### What is required
Beginning at the line that holds "Viewport: 512px width, 371px", transcribe each line exactly through the end of the records, and leave any pictures out.

┌─ Extracted data

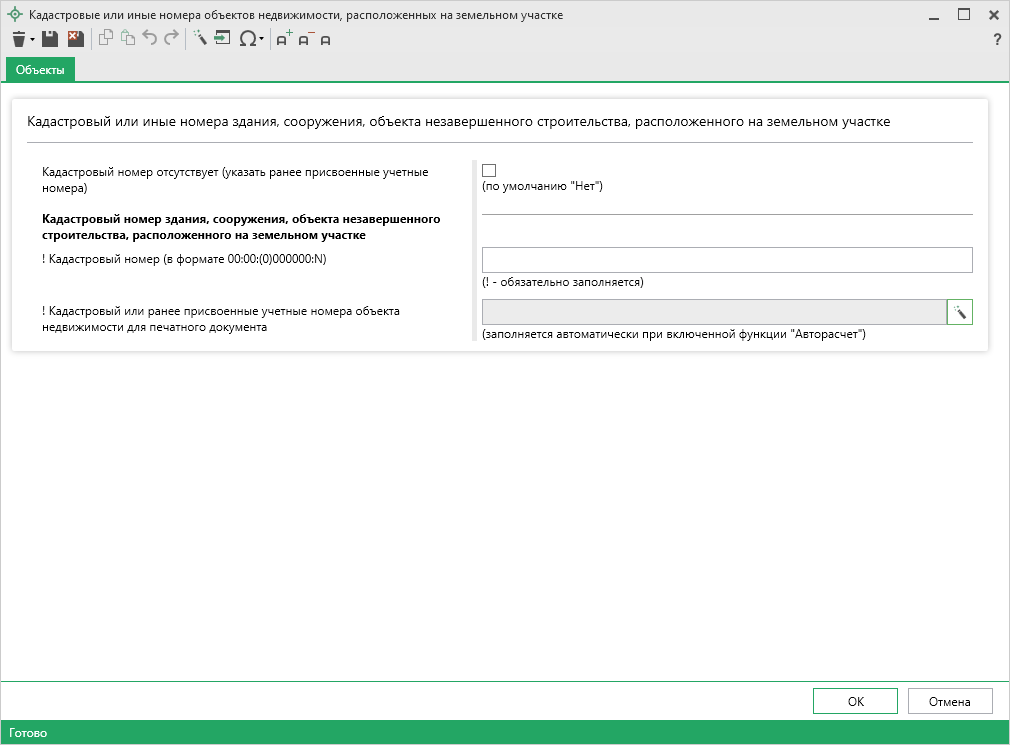Check the 'Кадастровый номер отсутствует' checkbox
The width and height of the screenshot is (1010, 745).
pos(489,171)
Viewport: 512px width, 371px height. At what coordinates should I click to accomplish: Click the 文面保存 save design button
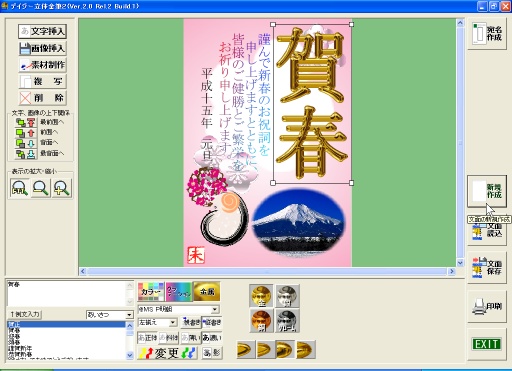487,267
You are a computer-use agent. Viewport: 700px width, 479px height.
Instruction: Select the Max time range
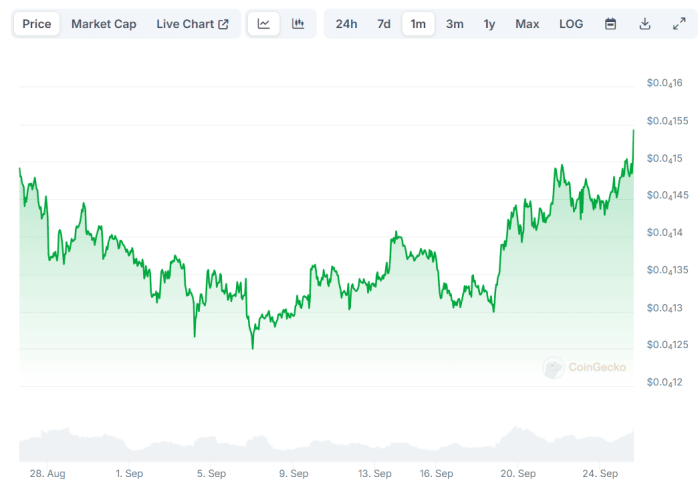point(527,24)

└─

### Problem solution
Viewport: 512px width, 371px height. At what coordinates should I click to accomplish: Click the 文面保存 save design button
487,267
You are a computer-use agent. Viewport: 700px width, 479px height.
Instruction: Select the Max time range
point(527,24)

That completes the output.